Go to the previous, next section.

How to use this program

The general format of the program call is one of:

recode [option]... [charset]
recode [option]... [before]:[after] [file]...

The second form is the common case. Each file will be read assuming it is coded with charset before, it will be recoded over itself so to use the charset after. If there is no such file, the program rather acts as a filter and recode standard input to standard output.

The available options are:

-C
--copyright
Given this option, all other parameters and options are ignored. The program prints briefly the Copyright and copying conditions. See the file `COPYING' in the distribution for full statement of the Copyright and copying conditions.

-a
--auto-check
In this special mode, recode diagnostics itself by analyzing connectivity of the various charsets and reporting on standard output. No file will be recoded.

There might be one non-option argument, in which case it is interpreted as a charset name, possibly abbreviated to any non ambiguous prefix. recode will then study all recodings having the given charset as a starting or ending point. If there is no such non-option argument, recode will study all possible recodings.
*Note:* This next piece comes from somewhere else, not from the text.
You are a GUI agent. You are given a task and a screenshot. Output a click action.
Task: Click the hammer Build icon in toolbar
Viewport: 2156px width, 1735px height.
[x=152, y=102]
For each possible pair of different charsets, it prints on standard output how many single steps are needed for achieving the recoding and how many can be saved by step merging. If a recoding cannot be done, the word `UNACHIEVABLE' is printed instead. However, this special line is completely suppressed if option -x specified some charset to ignore.

The option -hname affects the resulting output, because there are more merging rules when this option is in effect. Other options affect the result: -d, -g and, notably, -s.

There was a time, in GNU recode development, when this option was reasonably interesting. With the greater number of handled charsets, it became inordinately slow, taking on the order of one hour of wall clock time, while generating a great deal of output. This option is not practical anymore when used without a charset parameter. However, it can be made slightly more usable, together with option -x., which effectively disables most RFC 1345 charsets from the report.

-c
--colons
With Texte Easy French conventions, use the column : instead of the double-quote " for marking diaeresis. See section ASCII with easy French conventions.

-d
--diacritics
While converting to or from one of HTML or LaTeX charset, limit conversion to diacritics only. This is particularly useful when people write what would be valid HTML, TeX or LaTeX files, if only they were using provided sequences for applying diacritics instead of using the diacriticized characters directly from the underlying character set.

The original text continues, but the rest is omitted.